[Dataset content Boundary: Start]

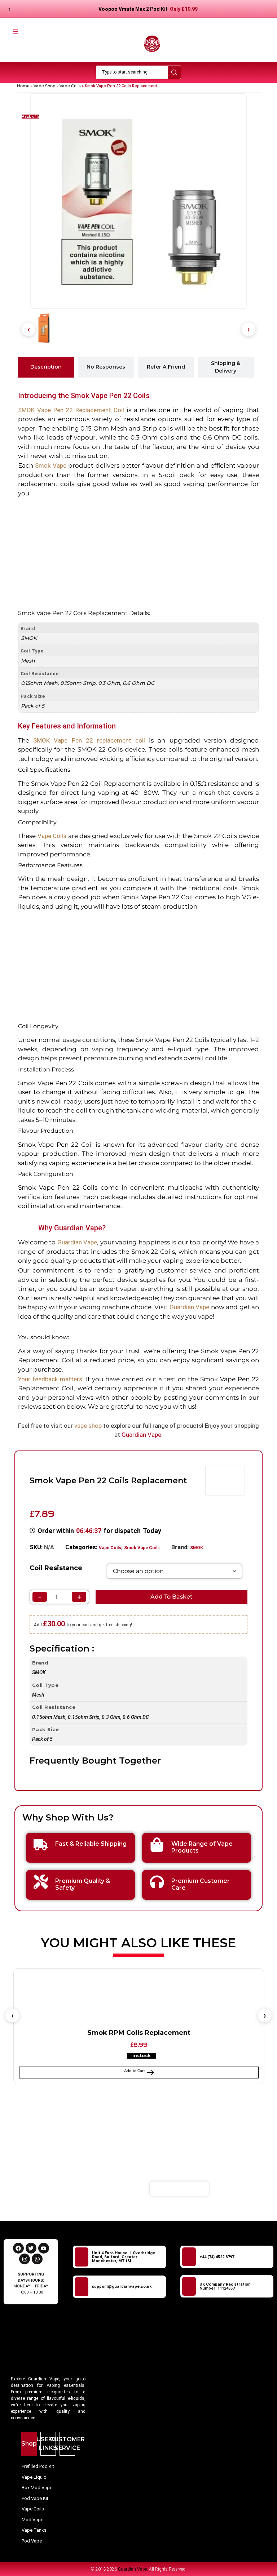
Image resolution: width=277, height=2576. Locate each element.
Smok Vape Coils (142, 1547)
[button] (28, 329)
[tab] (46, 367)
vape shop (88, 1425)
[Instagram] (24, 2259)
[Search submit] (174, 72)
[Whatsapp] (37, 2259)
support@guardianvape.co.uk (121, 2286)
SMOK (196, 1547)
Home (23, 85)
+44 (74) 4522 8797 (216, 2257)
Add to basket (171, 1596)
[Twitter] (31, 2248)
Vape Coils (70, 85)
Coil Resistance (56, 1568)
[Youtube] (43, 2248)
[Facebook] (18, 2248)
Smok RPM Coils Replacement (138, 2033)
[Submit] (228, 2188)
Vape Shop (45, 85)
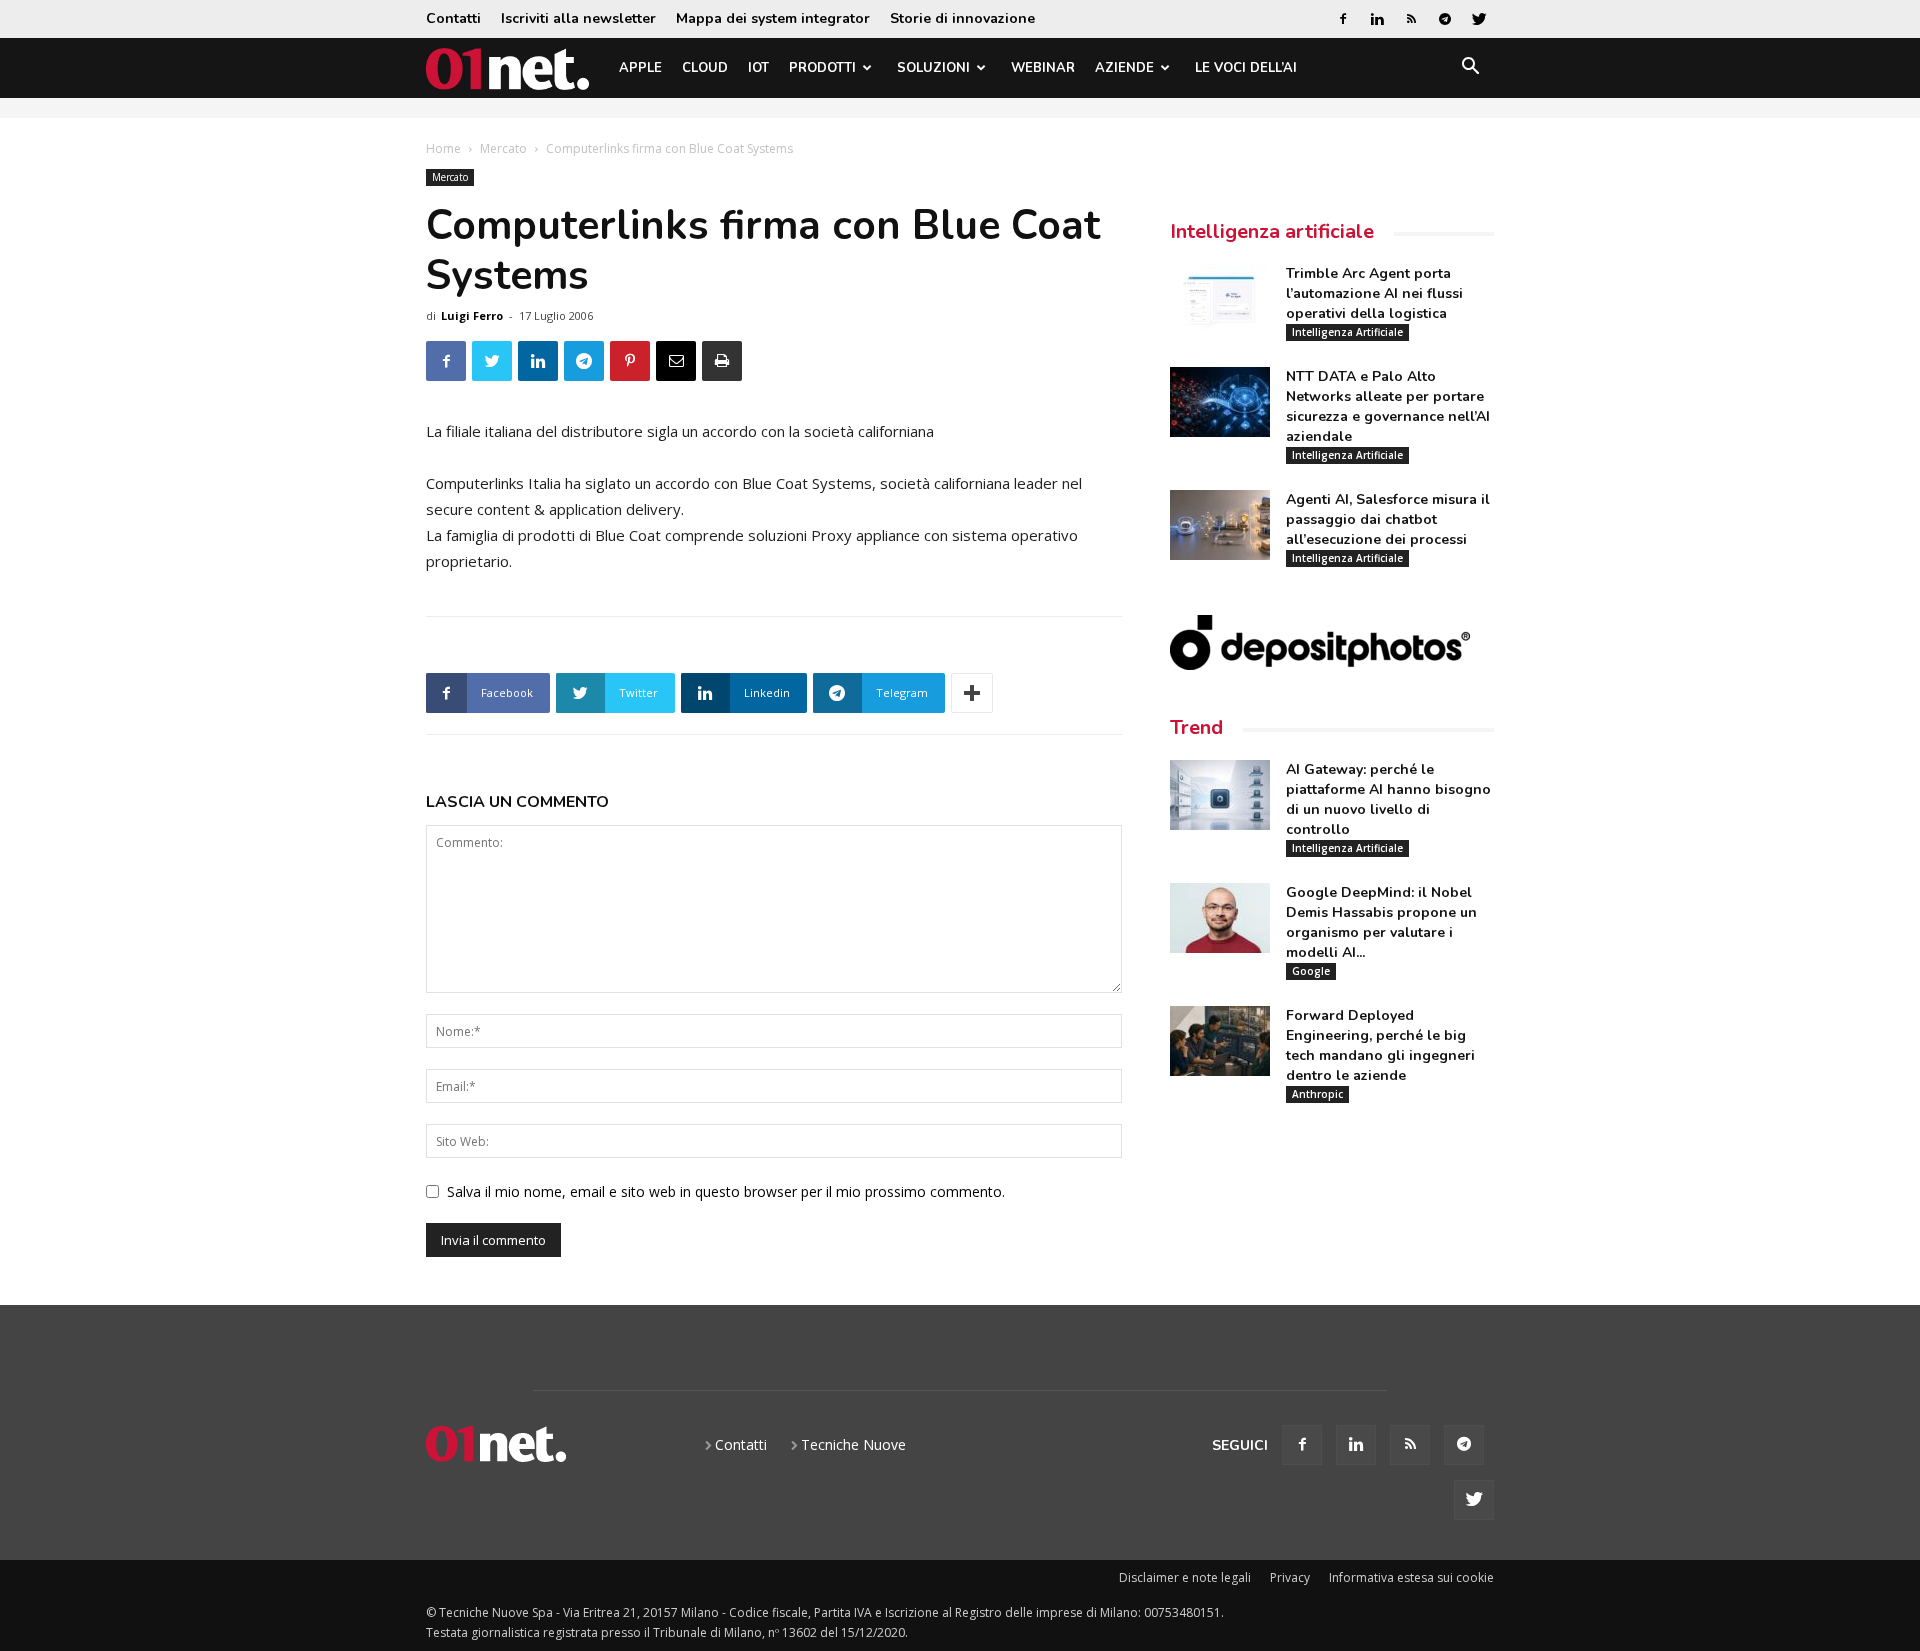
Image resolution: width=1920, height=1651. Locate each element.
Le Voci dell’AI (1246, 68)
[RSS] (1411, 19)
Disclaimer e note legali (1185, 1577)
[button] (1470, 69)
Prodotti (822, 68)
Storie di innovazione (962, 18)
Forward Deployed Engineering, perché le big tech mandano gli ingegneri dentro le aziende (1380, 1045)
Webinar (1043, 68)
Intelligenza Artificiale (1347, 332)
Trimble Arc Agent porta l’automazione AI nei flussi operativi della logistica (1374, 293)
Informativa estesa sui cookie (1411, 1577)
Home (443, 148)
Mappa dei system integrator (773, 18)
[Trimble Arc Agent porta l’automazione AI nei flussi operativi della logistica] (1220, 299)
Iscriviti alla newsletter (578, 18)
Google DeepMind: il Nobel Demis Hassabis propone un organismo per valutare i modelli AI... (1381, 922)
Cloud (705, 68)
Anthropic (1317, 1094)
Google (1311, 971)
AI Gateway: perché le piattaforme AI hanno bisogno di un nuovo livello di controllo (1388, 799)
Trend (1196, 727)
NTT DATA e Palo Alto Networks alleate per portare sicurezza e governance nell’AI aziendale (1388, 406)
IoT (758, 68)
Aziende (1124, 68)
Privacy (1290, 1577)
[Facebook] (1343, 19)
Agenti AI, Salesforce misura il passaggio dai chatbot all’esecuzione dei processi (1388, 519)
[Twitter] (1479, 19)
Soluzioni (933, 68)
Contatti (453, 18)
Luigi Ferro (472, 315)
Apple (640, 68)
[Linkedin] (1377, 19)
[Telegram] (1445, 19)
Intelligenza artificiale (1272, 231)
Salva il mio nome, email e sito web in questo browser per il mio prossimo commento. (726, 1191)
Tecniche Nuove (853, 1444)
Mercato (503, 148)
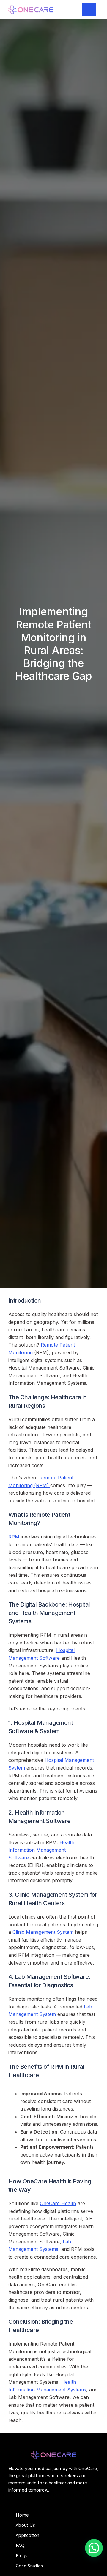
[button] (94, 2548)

[Dataset content Boundary: End]

- Exercise brief: The records above are to be quoted exactly, with all pictures left out.

- Solved exercise:
Image resolution: width=277, height=2576. Locate each element.
Smok Vape Coils (142, 1547)
[button] (28, 329)
[tab] (46, 367)
vape shop (88, 1425)
[Instagram] (24, 2259)
[Search submit] (174, 72)
[Whatsapp] (37, 2259)
support@guardianvape.co.uk (121, 2286)
SMOK (196, 1547)
Home (23, 85)
+44 (74) 4522 8797 (216, 2257)
Add to basket (171, 1596)
[Twitter] (31, 2248)
Vape Coils (70, 85)
Coil Resistance (56, 1568)
[Youtube] (43, 2248)
[Facebook] (18, 2248)
Smok RPM Coils Replacement (138, 2033)
[Submit] (228, 2188)
Vape Shop (45, 85)
Image resolution: width=1920, height=1651. Locate each element.
Le Voci dell’AI (1246, 68)
[RSS] (1411, 19)
Disclaimer e note legali (1185, 1577)
[button] (1470, 69)
Prodotti (822, 68)
Storie di innovazione (962, 18)
Forward Deployed Engineering, perché le big tech mandano gli ingegneri dentro le aziende (1380, 1045)
Webinar (1043, 68)
Intelligenza Artificiale (1347, 332)
Trimble Arc Agent porta l’automazione AI nei flussi operativi della logistica (1374, 293)
Informativa estesa sui cookie (1411, 1577)
Home (443, 148)
Mappa dei system integrator (773, 18)
[Trimble Arc Agent porta l’automazione AI nei flussi operativi della logistica] (1220, 299)
Iscriviti alla newsletter (578, 18)
Google DeepMind: il Nobel Demis Hassabis propone un organismo per valutare i modelli AI... (1381, 922)
Cloud (705, 68)
Anthropic (1317, 1094)
Google (1311, 971)
AI Gateway: perché le piattaforme AI hanno bisogno di un nuovo livello di controllo (1388, 799)
Trend (1196, 727)
NTT DATA e Palo Alto Networks alleate per portare sicurezza e governance nell’AI aziendale (1388, 406)
IoT (758, 68)
Aziende (1124, 68)
Privacy (1290, 1577)
[Facebook] (1343, 19)
Agenti AI, Salesforce misura il passaggio dai chatbot all’esecuzione dei processi (1388, 519)
[Twitter] (1479, 19)
Soluzioni (933, 68)
Contatti (453, 18)
Luigi Ferro (472, 315)
Apple (640, 68)
[Linkedin] (1377, 19)
[Telegram] (1445, 19)
Intelligenza artificiale (1272, 231)
Salva il mio nome, email e sito web in questo browser per il mio prossimo commento. (726, 1191)
Tecniche Nuove (853, 1444)
Mercato (503, 148)
[button] (94, 2548)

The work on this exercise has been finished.